Spectral functions match experimental ARPES data at ambient pressure

Electronic correlations are orbital- and layer-dependent under pressure

Hund's rule coupling influences the strength of electronic correlations

Abstract

Trilayer Ruddlesden-Popper phase La4Ni3O10 has been observed with Tc of about 30 K at high pressure in recent experiment, which further expanded the family of nickelate superconductors. In this study, we explored the effects of electronic correlations in La4Ni3O10 using density function theory plus dynamical mean-field theory at ambient and high pressures.
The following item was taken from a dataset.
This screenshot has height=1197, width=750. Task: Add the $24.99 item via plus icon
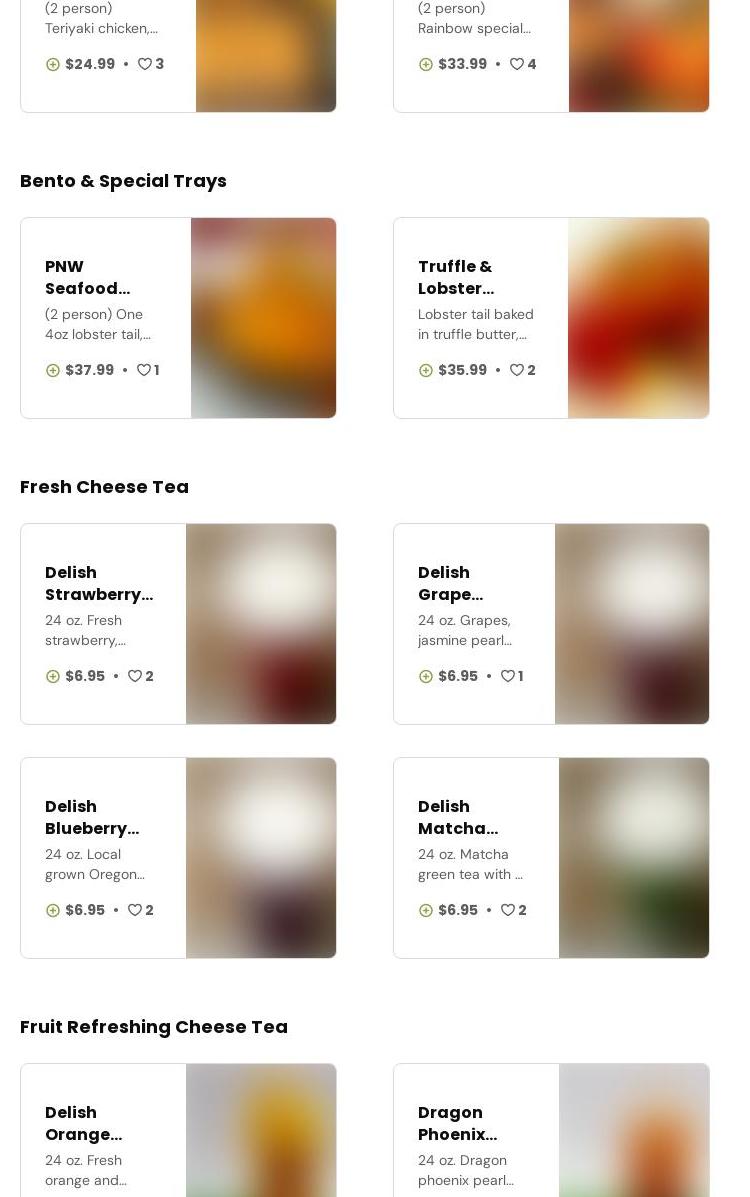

Our derived spectral functions and Fermi surface of ambient pressure phase are nicely consistent with the experimental results by angle-resolved photoemission spectroscopy, which emphasized the importance of electronic correlations in La4Ni3O10. We also found the electronic correlations in pressured La4Ni3O10 are both orbital-dependent and layer-dependent due to the presence of Hund's rule coupling. There is a competition between the Hund's rule coupling and the crystal-field splitting, and therefore the Ni-O layers with weaker crystal-field splitting energy would have stronger electronic correlations.